Tofu Patties

We had these tofu patties for lunch two days in a row: first day served with cous cous and some leftover gravy, and the next day with olive mashed potatoes and basil yogurt sauce. We thought the patties tasted even better the next day, and thus would be perfect to have in the freezer for lazy nights. Unfortunately we only have a tiny freezing compartment in the fridge and can’t store up much food.


Here’s what I used:

  • 500 g firm tofu
  • 2 carrots
  • 1 onion
  • 5 cloves garlic
  • 6 sun dried tomatoes in oil (about 1 dl)
  • 1 tablespoon tahini
  • 1 teaspoon sage and marjoram
  • 1 teaspoon salt
  • 1/2 tablespoon soy sauce
  • freshly ground black pepper
  • 1 teaspoon granulated sugar
  • 1 tablespoon lemon juice
  • 3 tablespoons barley (or other) starch

For breading:

  • breadcrumbs, sesame seeds, salt, and red paprika powder

First, I preheated the oven to 200 degrees Celsius.

Then, I minced the onions, carrots, and garlic very finely, and fried them in a little oil, on medium heat, while I prepared everything else.

I mashed the tofu in a bowl with my hands until it was really crumbly.

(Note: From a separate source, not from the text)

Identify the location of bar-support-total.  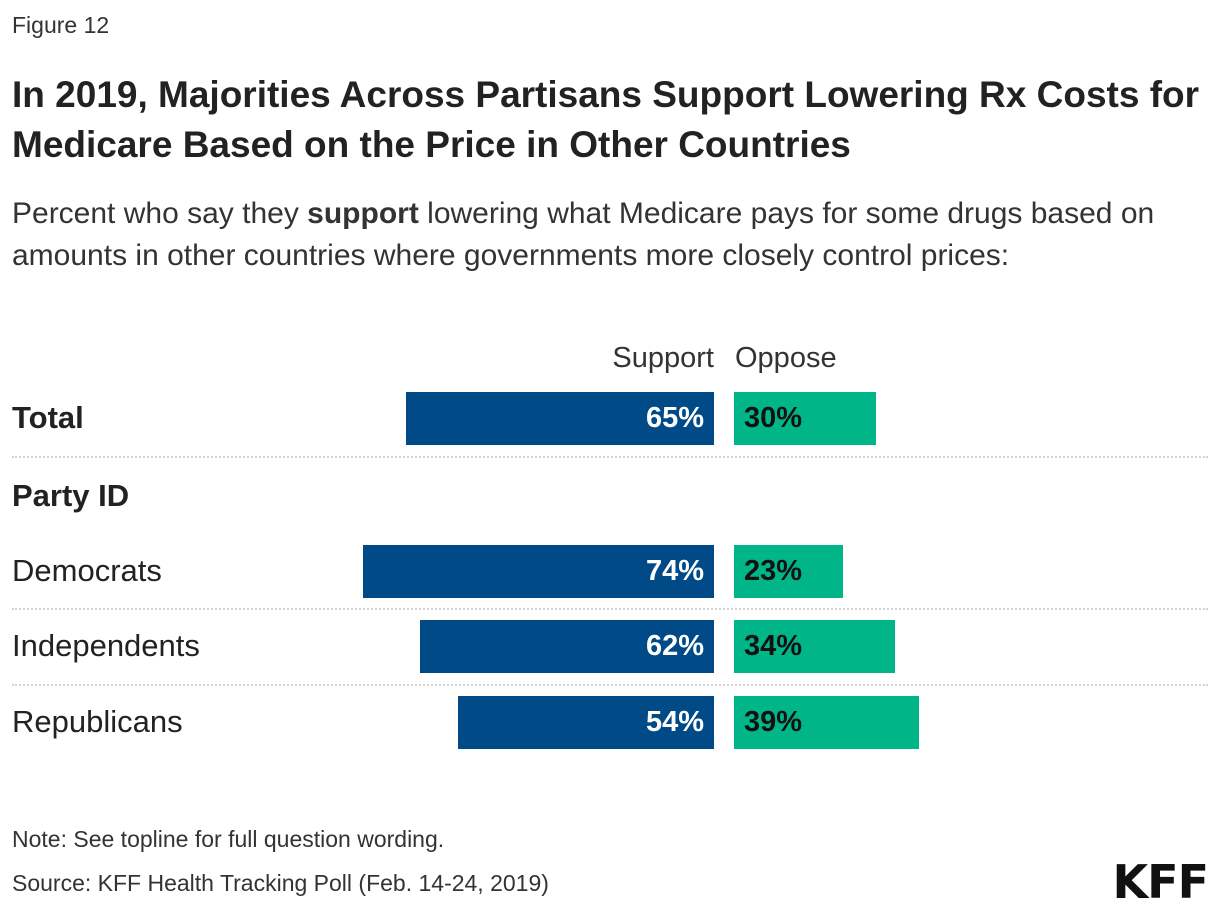
(560, 418).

There’s no need to drain or press the tofu, since the moisture in it is essential to the texture of the dough. Then I minced the sun dried tomatoes very finely, almost to a paste, added them to the tofu mixture with all of the spices, and kept on mashing the mixture with my hands until everything was incorporated.

Now, the onions and carrots had softened a little, so I added them to the tofu mixture, and sprinkled the barley starch in the bowl as well. I kept on mixing until a firm dough appeared, and let it sit for a few minutes.

Meanwhile, I prepared a baking sheet by lining it with baking parchment and brushing it with some canola oil. I mixed the breading ingredients on a plate; one part sesame seeds and two parts bread crumbs, a pinch of salt, and some red paprika powder for color. I didn’t measure, but I think that approximately 1 dl of bread crumbs and 1/2 dl of sesame seeds are needed to bread about 10 patties.

I also invented a great way to form patties; I first took enough dough for one patty and formed it into a ball with my hands. Then I rolled the ball in the breading mixture until it was completely covered with sesame seeds and bread crumbs, and then flattened the ball with the palms of my hands. This is considerably easier than breading the already flattened patties, and there’s no risk of them falling apart.

Now, I placed the patties on the oiled baking parchment, brushed them with a little canola oil, and baked them for 30 minutes, until they were nicely browned.